Required actions -
• a. In the isnan question, rewrite the passage that begins at the words "But if I #include" and stops after "if so, why?", putting "include file" in place of "header".
• b. Please translate this sentence from the isnan question into Spanish: "I get the same thing if I compile the code as C."
• c. According to the isnan question, which GCC versions were tested?

Source excerpt -

%%

47

Here's my code:

int f(double x)
{
  return isnan(x);
}

If I #include <cmath> I get this assembly:

xorl    %eax, %eax
ucomisd %xmm0, %xmm0
setp    %al

This is reasonably clever: ucomisd sets the parity flag if the comparison of x with itself is unordered, meaning x is NAN. Then setp copies the parity flag into the result (only a single byte, hence the initial clear of %eax).

But if I #include <math.h> I get this assembly:

jmp     __isnan

Now the code is not inline, and the __isnan function is certainly no faster the the ucomisd instruction, so we have incurred a jump for no benefit. I get the same thing if I compile the code as C.

Now if I change the isnan() call to __builtin_isnan(), I get the simple ucomisd instruction instruction regardless of which header I include, and it works in C too. Likewise if I just return x != x.

So my question is, why does the C <math.h> header provide a less efficient implementation of isnan() than the C++ <cmath> header? Are people really expected to use __builtin_isnan(), and if so, why?

I tested GCC 4.7.2 and 4.9.0 on x86-64 with -O2 and -O3 optimization.

%%

Given information -
%%

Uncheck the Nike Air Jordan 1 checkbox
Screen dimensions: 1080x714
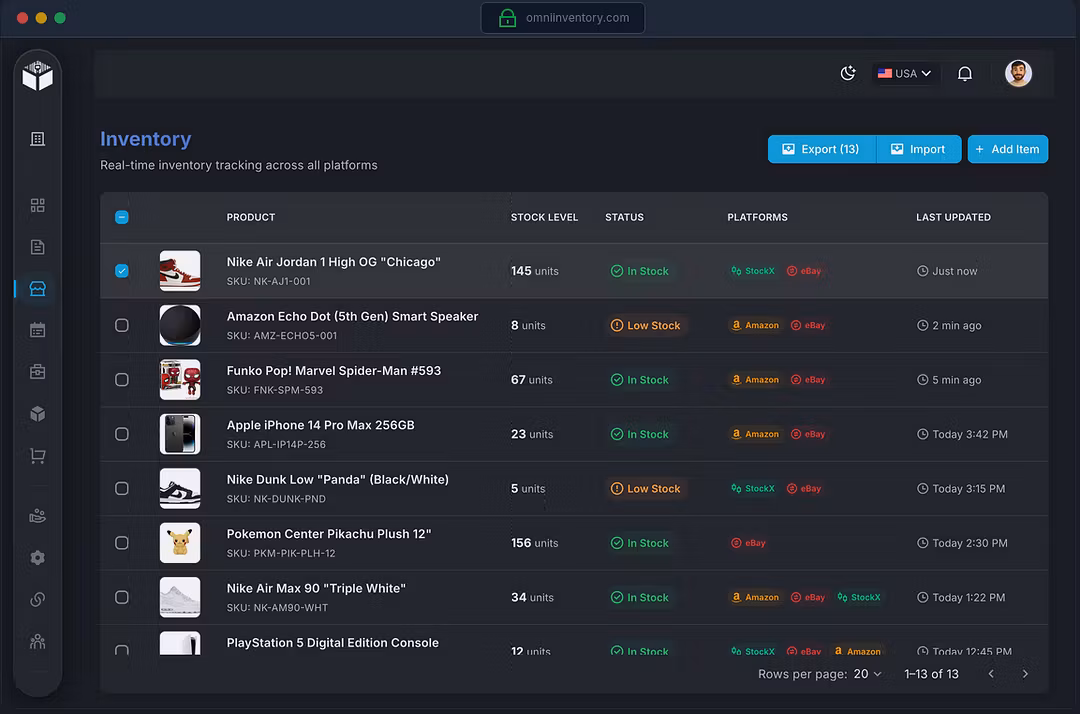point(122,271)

%%
%%

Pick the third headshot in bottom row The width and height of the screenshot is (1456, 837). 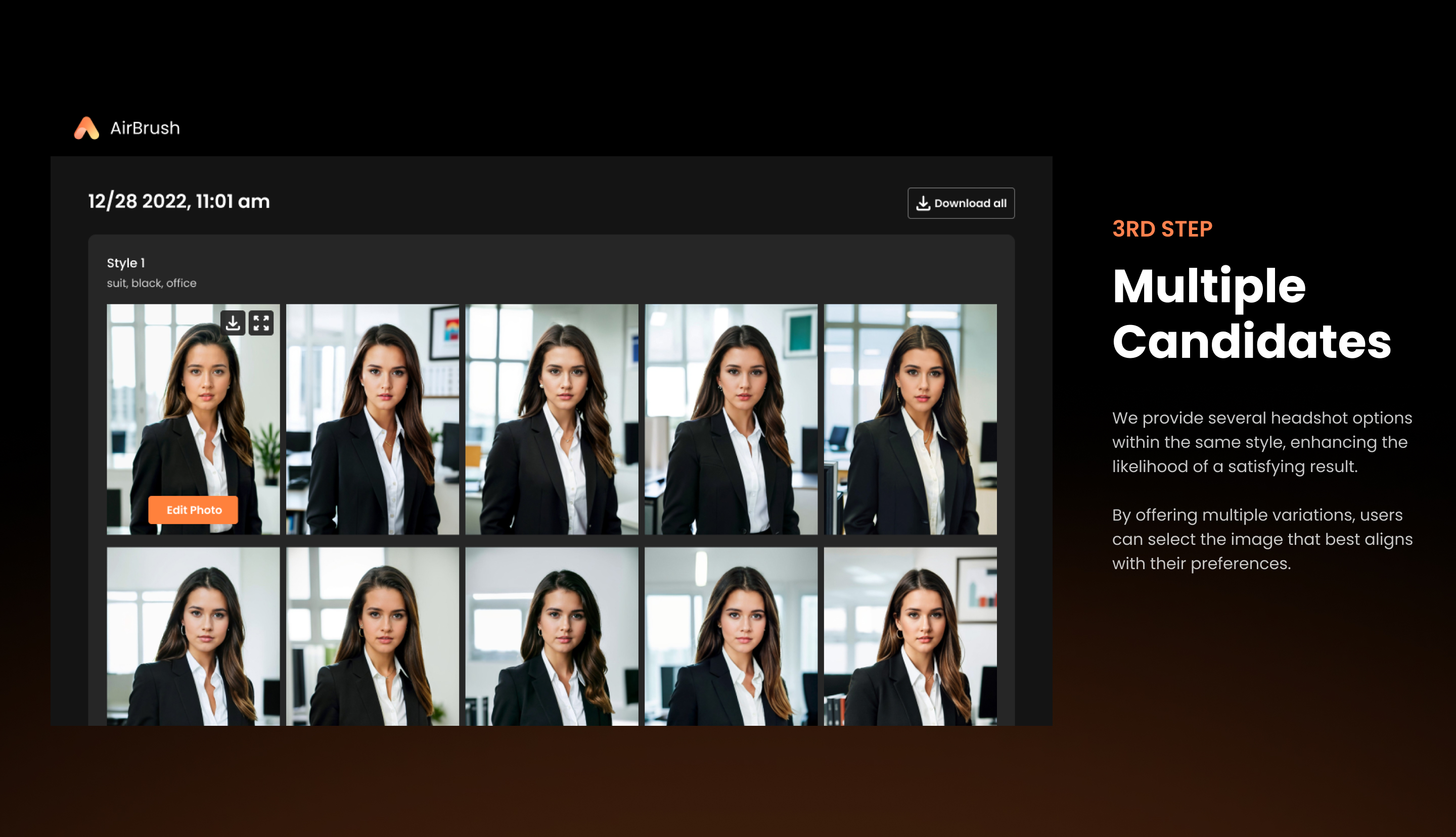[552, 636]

%%
%%

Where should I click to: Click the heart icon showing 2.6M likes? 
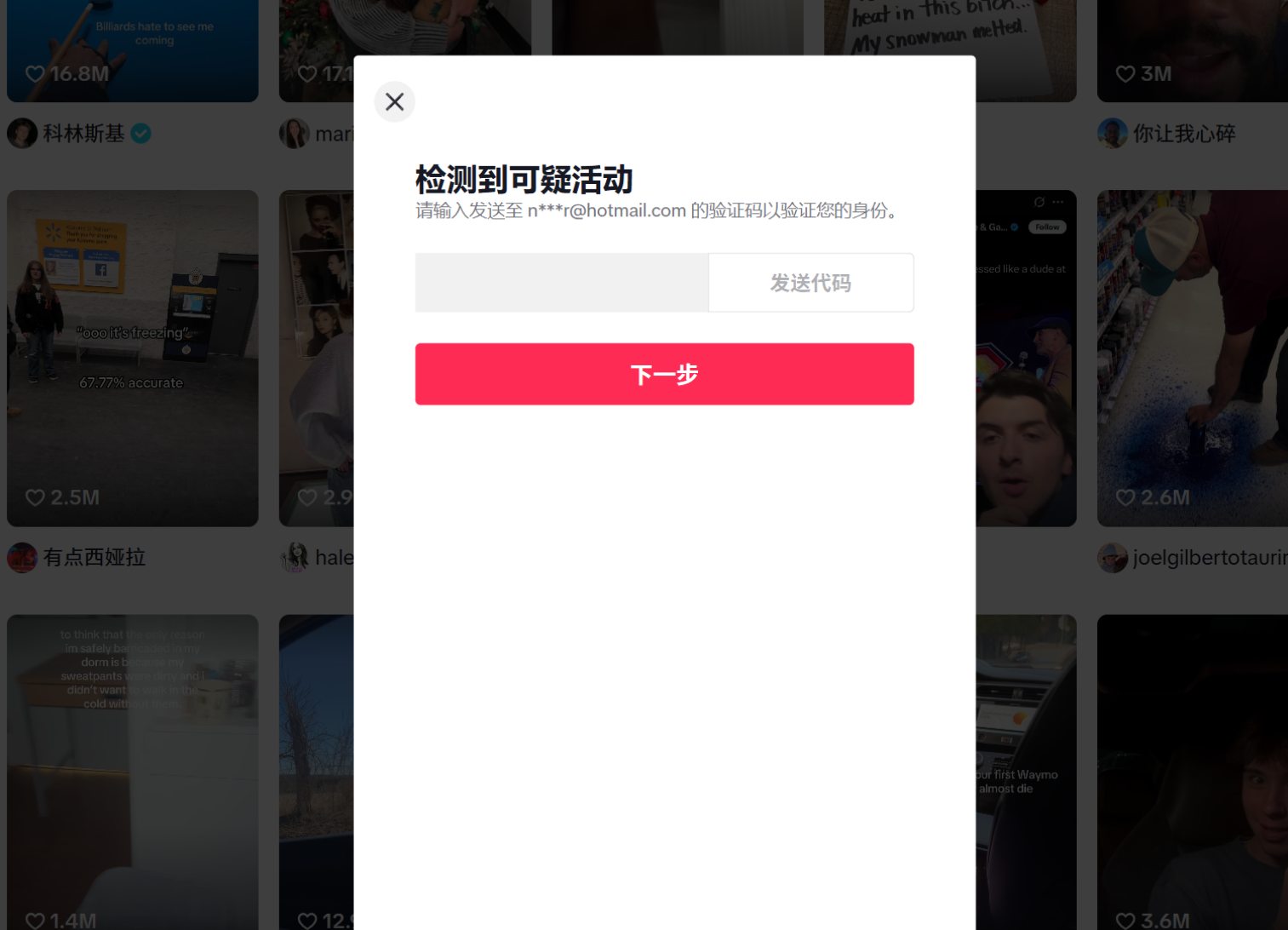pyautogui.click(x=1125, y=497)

%%

Expected answers -
• a.
But if I #include <math.h> I get this assembly:

jmp     __isnan

Now the code is not inline, and the __isnan function is certainly no faster the the ucomisd instruction, so we have incurred a jump for no benefit. I get the same thing if I compile the code as C.

Now if I change the isnan() call to __builtin_isnan(), I get the simple ucomisd instruction instruction regardless of which include file I include, and it works in C too. Likewise if I just return x != x.

So my question is, why does the C <math.h> include file provide a less efficient implementation of isnan() than the C++ <cmath> include file? Are people really expected to use __builtin_isnan(), and if so, why?

• b. Obtengo lo mismo si compilo el código como C.

• c. GCC 4.7.2 and 4.9.0.